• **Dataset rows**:
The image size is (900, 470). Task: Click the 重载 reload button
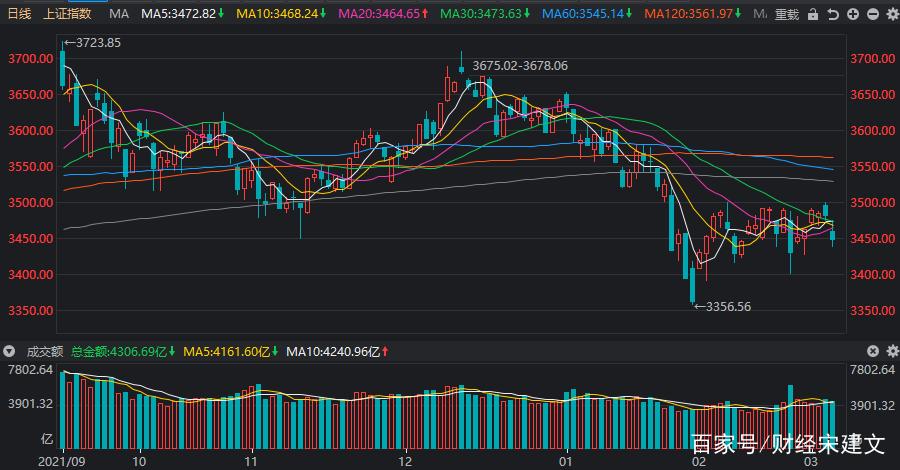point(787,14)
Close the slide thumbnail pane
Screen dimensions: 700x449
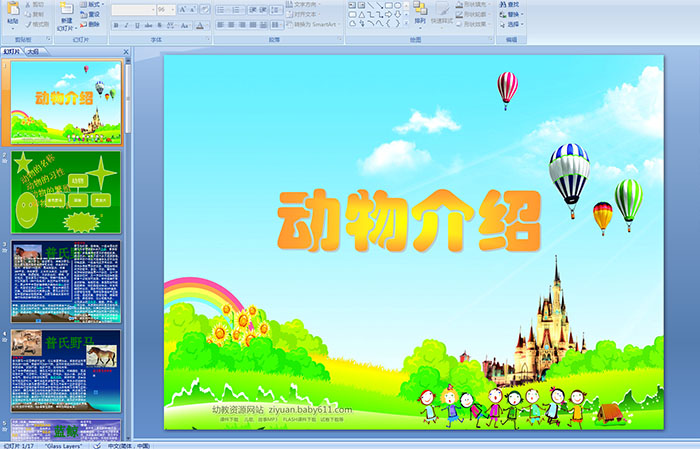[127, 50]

• **WHAT IS EXPECTED**:
Begin at the line that has "Close the slide thumbnail pane" and stop at the end of the listing. Rewrite those lines with "thumbnail pane" changed to "outline pane" and everything else left as it stands, and leave the pictures out of your answer.

• **COMPLETE ANSWER**:
Close the slide outline pane
Screen dimensions: 700x449
[127, 50]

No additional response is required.